■ TO DO ■
What are the lines from the top of the entries below through the line containing "The height and width of the screenshot is (150, 150)."? Return them exactly, both ends included, without the pictures.

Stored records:
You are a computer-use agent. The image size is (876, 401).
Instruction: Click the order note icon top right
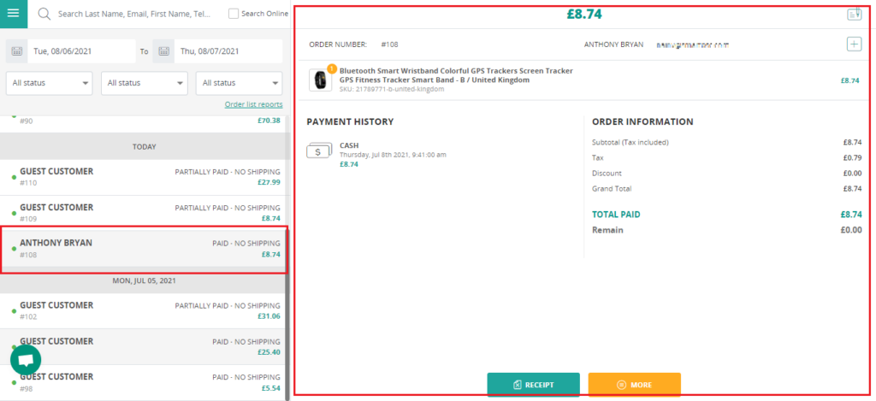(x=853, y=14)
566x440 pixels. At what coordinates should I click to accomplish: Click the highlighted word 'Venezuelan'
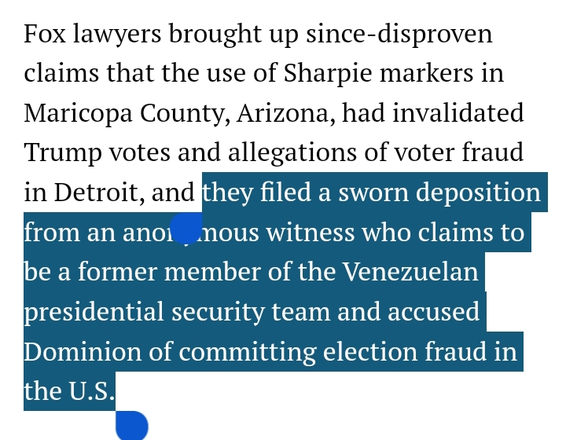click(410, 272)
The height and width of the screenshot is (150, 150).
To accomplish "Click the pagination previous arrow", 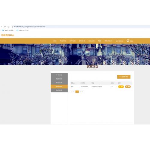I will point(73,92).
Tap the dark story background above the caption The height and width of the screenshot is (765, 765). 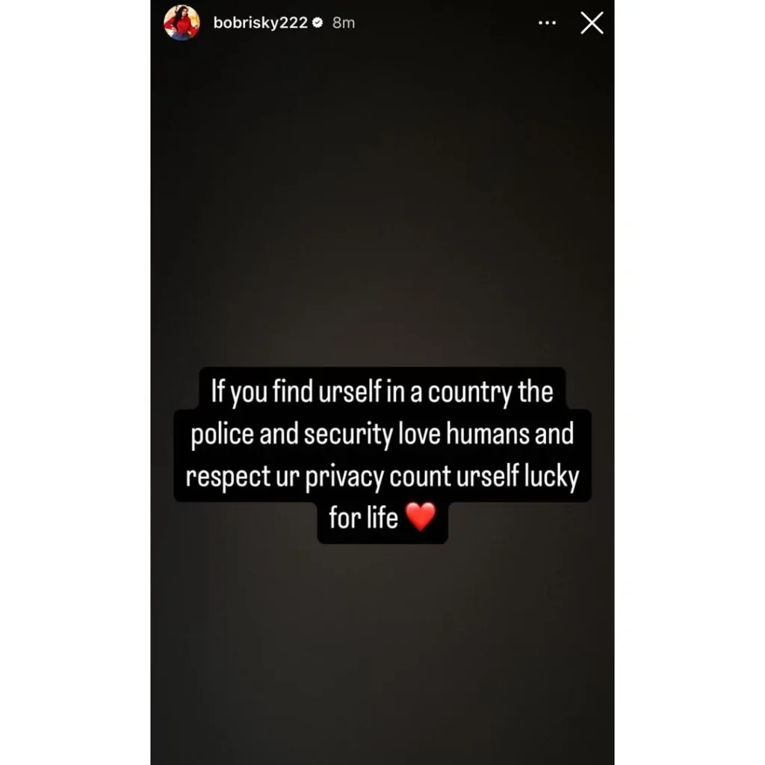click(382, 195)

■ ANSWER TO THIS TASK ■
You are a computer-use agent. The image size is (876, 401).
Instruction: Click the order note icon top right
(x=853, y=14)
566x440 pixels. At what coordinates should I click to accomplish: Click the highlighted word 'Venezuelan'
click(410, 272)
The height and width of the screenshot is (150, 150).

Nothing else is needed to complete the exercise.